▸ **O QUE FAZER**
Apresente todo o material a seguir como uma lista numerada, uma linha por número, sem as linhas em branco.

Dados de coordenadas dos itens
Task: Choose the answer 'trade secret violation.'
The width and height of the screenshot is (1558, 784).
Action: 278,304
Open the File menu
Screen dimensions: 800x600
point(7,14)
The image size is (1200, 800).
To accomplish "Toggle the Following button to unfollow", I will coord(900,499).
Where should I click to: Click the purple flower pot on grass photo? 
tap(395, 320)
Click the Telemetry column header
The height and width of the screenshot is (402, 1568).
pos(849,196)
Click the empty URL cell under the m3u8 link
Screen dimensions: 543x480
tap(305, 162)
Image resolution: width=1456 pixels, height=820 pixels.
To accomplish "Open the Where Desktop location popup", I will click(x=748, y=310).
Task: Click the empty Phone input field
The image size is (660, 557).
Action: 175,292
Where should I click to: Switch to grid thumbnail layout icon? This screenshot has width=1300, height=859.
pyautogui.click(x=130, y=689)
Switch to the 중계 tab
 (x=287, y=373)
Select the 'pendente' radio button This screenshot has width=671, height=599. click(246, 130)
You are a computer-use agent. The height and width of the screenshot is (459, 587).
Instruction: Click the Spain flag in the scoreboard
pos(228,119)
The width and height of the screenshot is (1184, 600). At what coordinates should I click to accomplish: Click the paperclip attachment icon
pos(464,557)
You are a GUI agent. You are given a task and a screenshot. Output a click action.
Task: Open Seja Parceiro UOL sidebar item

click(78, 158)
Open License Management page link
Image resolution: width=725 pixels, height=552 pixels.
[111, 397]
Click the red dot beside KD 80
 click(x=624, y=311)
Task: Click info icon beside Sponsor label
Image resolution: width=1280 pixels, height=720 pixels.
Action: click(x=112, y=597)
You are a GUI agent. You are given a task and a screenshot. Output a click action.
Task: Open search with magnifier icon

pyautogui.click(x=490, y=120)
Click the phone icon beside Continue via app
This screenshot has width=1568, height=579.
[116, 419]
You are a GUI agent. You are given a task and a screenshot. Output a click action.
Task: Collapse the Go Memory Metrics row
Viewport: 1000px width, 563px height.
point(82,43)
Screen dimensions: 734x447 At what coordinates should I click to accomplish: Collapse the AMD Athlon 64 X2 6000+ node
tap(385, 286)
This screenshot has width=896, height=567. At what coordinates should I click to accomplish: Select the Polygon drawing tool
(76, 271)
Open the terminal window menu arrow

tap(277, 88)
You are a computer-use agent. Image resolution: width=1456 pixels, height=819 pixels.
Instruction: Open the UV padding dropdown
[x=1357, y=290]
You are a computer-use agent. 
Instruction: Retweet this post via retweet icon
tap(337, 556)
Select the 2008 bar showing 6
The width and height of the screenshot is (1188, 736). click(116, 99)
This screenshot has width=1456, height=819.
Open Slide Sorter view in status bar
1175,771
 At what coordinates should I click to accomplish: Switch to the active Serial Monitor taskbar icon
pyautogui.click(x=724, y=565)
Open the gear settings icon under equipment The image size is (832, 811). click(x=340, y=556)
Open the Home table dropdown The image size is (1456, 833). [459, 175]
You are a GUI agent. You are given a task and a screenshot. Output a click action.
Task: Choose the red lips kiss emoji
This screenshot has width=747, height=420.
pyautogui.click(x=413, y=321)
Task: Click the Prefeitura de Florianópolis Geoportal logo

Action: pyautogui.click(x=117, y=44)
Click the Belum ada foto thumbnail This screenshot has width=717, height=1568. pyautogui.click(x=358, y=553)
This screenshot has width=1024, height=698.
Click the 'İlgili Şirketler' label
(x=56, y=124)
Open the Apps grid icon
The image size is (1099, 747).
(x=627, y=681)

▸ **RESPOSTA COMPLETA**
1. Task: Choose the answer 'trade secret violation.'
2. The width and height of the screenshot is (1558, 784).
3. Action: 278,304
4. Open the File menu
5. Screen dimensions: 800x600
6. point(7,14)
7. The image size is (1200, 800).
8. To accomplish "Toggle the Following button to unfollow", I will coord(900,499).
9. Where should I click to: Click the purple flower pot on grass photo? 
10. tap(395, 320)
11. Click the Telemetry column header
12. The height and width of the screenshot is (402, 1568).
13. pos(849,196)
14. Click the empty URL cell under the m3u8 link
15. Screen dimensions: 543x480
16. tap(305, 162)
17. Image resolution: width=1456 pixels, height=820 pixels.
18. To accomplish "Open the Where Desktop location popup", I will click(x=748, y=310).
19. Task: Click the empty Phone input field
20. The image size is (660, 557).
21. Action: 175,292
22. Where should I click to: Switch to grid thumbnail layout icon? This screenshot has width=1300, height=859.
23. pyautogui.click(x=130, y=689)
24. Switch to the 중계 tab
25.  (x=287, y=373)
26. Select the 'pendente' radio button This screenshot has width=671, height=599. click(246, 130)
27. You are a computer-use agent. The height and width of the screenshot is (459, 587).
28. Instruction: Click the Spain flag in the scoreboard
29. pos(228,119)
30. The width and height of the screenshot is (1184, 600). At what coordinates should I click to accomplish: Click the paperclip attachment icon
31. pos(464,557)
32. You are a GUI agent. You are given a task and a screenshot. Output a click action.
33. Task: Open Seja Parceiro UOL sidebar item
34. click(78, 158)
35. Open License Management page link
36. Image resolution: width=725 pixels, height=552 pixels.
37. [111, 397]
38. Click the red dot beside KD 80
39.  click(x=624, y=311)
40. Task: Click info icon beside Sponsor label
41. Image resolution: width=1280 pixels, height=720 pixels.
42. Action: click(x=112, y=597)
43. You are a GUI agent. You are given a task and a screenshot. Output a click action.
44. Task: Open search with magnifier icon
45. pyautogui.click(x=490, y=120)
46. Click the phone icon beside Continue via app
47. This screenshot has width=1568, height=579.
48. [116, 419]
49. You are a GUI agent. You are given a task and a screenshot. Output a click action.
50. Task: Collapse the Go Memory Metrics row
51. Viewport: 1000px width, 563px height.
52. point(82,43)
53. Screen dimensions: 734x447 At what coordinates should I click to accomplish: Collapse the AMD Athlon 64 X2 6000+ node
54. tap(385, 286)
55. This screenshot has width=896, height=567. At what coordinates should I click to accomplish: Select the Polygon drawing tool
56. (76, 271)
57. Open the terminal window menu arrow
58. tap(277, 88)
59. You are a computer-use agent. Image resolution: width=1456 pixels, height=819 pixels.
60. Instruction: Open the UV padding dropdown
61. [x=1357, y=290]
62. You are a computer-use agent. 
63. Instruction: Retweet this post via retweet icon
64. tap(337, 556)
65. Select the 2008 bar showing 6
66. The width and height of the screenshot is (1188, 736). click(116, 99)
67. This screenshot has width=1456, height=819.
68. Open Slide Sorter view in status bar
69. 1175,771
70.  At what coordinates should I click to accomplish: Switch to the active Serial Monitor taskbar icon
71. pyautogui.click(x=724, y=565)
72. Open the gear settings icon under equipment The image size is (832, 811). click(x=340, y=556)
73. Open the Home table dropdown The image size is (1456, 833). [459, 175]
74. You are a GUI agent. You are given a task and a screenshot. Output a click action.
75. Task: Choose the red lips kiss emoji
76. This screenshot has width=747, height=420.
77. pyautogui.click(x=413, y=321)
78. Task: Click the Prefeitura de Florianópolis Geoportal logo
79. Action: pyautogui.click(x=117, y=44)
80. Click the Belum ada foto thumbnail This screenshot has width=717, height=1568. pyautogui.click(x=358, y=553)
81. This screenshot has width=1024, height=698.
82. Click the 'İlgili Şirketler' label
83. (x=56, y=124)
84. Open the Apps grid icon
85. The image size is (1099, 747).
86. (x=627, y=681)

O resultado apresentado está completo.